Historically, having an abundance of products has been a cause for panic among retailers. That’s because full shelves usually indicate products aren’t selling. Inventory levels that are too high can often force retailers to discount goods, cancel orders, and scramble to move product by any means necessary.
Now, after two years of supply chain issues and product shortages, companies are actually embracing fully-stocked shelves — as long as the goods are still in demand. Amid record-high inflation, demand has been a legitimate question, even during the holiday season. But the results are in and, for retailers, they sound promising.
Black Friday’s Success
Black Friday, one of the busiest shopping days of the year, is always a big test for retailers. This was especially true this year, with consumer spending power limited and recessionary fears heightened. If consumers decided to stay home, retailers would be stuck with too much inventory in-house, which would be the worst case scenario for those businesses.

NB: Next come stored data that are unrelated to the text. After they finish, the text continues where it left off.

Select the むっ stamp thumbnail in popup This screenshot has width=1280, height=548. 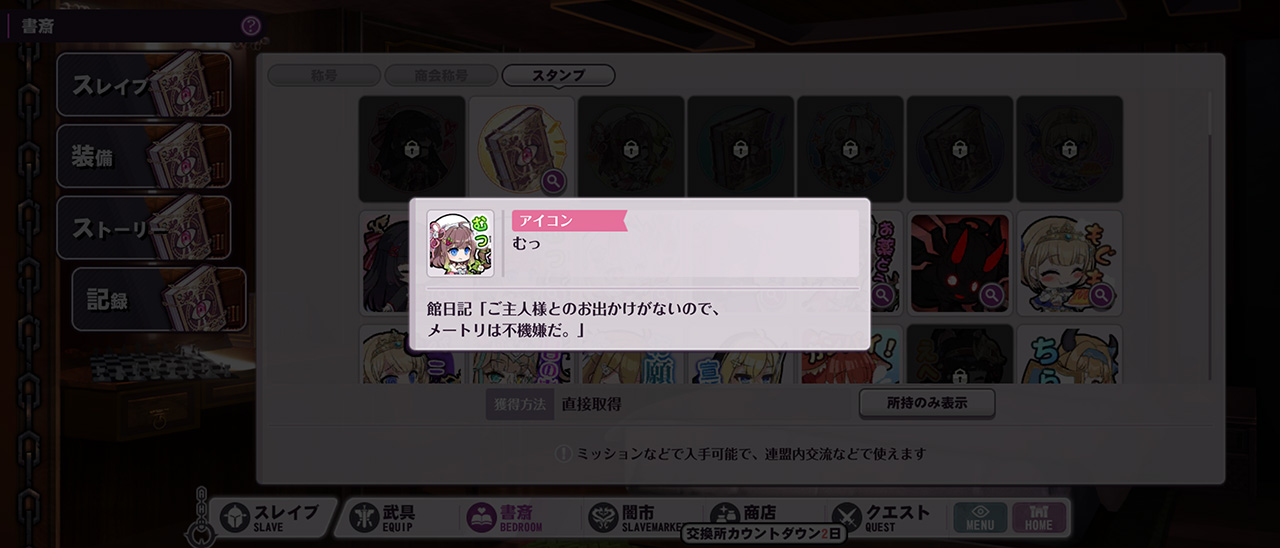[x=460, y=243]
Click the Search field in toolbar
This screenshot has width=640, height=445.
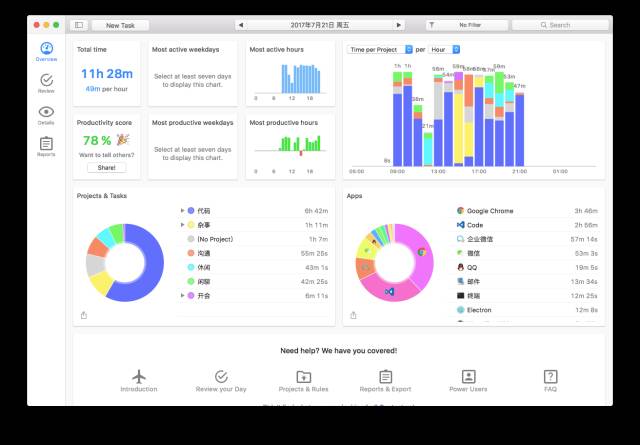click(x=560, y=25)
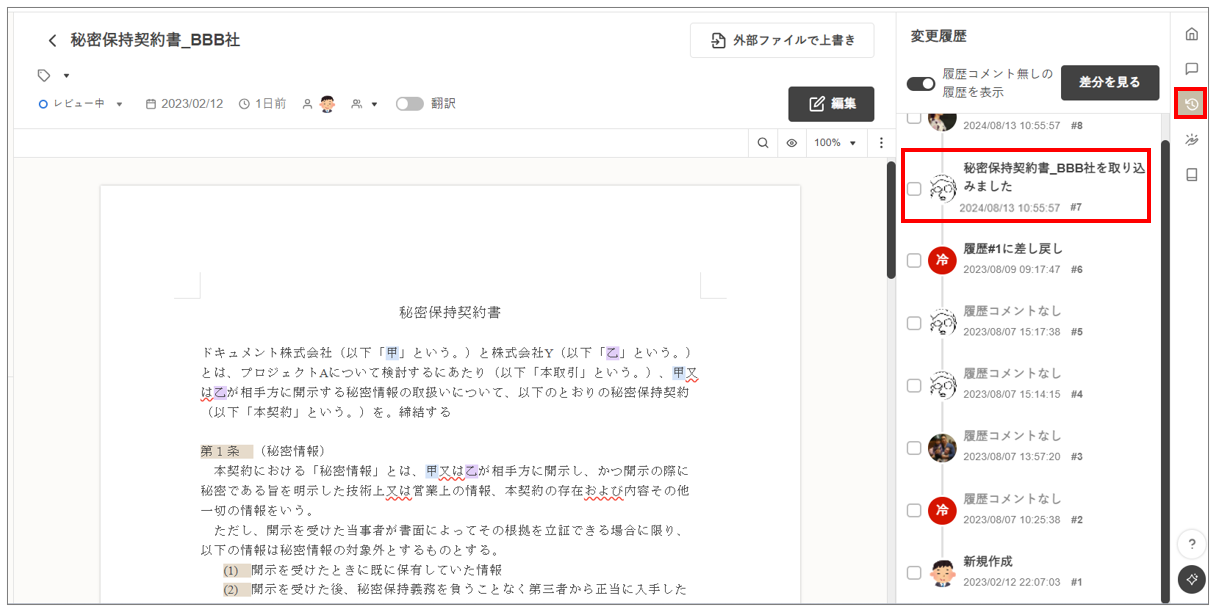Check the box for 新規作成 history #1
Screen dimensions: 1214x610
pos(914,573)
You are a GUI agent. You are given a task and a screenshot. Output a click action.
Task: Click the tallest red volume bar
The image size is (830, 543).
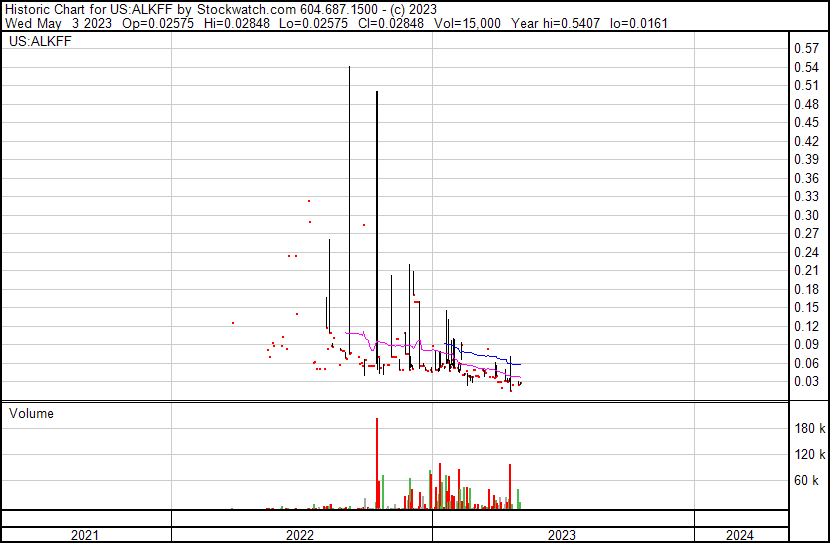coord(377,465)
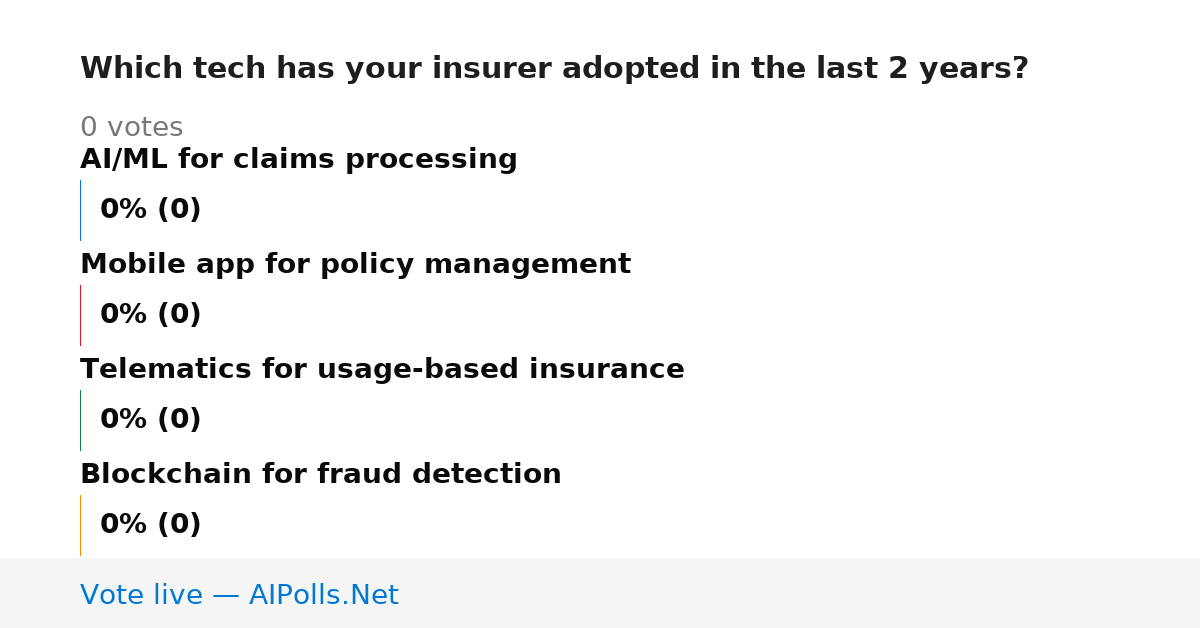Screen dimensions: 1200x628
Task: Click the (0) count beside AI/ML percentage
Action: [179, 210]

But many retailers reportedly had no problems with shortages during Black Friday, according to a survey of 13 shopping centers conducted by the commercial real estate firm CBRE (CBRE). Retailers were adequately prepared to meet shoppers’ demand.
A Balancing Act
There’s another side to this story which shows the American consumer is still spending freely — a good sign, considering the tough macroeconomic climate.
With inventory stockpiles now well above pre-pandemic levels, consumers have to spend at a higher-than-average rate to keep up. However, based on the feedback so far, it appears as though consumer demand is matching these elevated inventory levels.
Although Black Friday is just the beginning of the holiday rush, it’s shaping up to be a season of celebration already – for both retailers and consumers.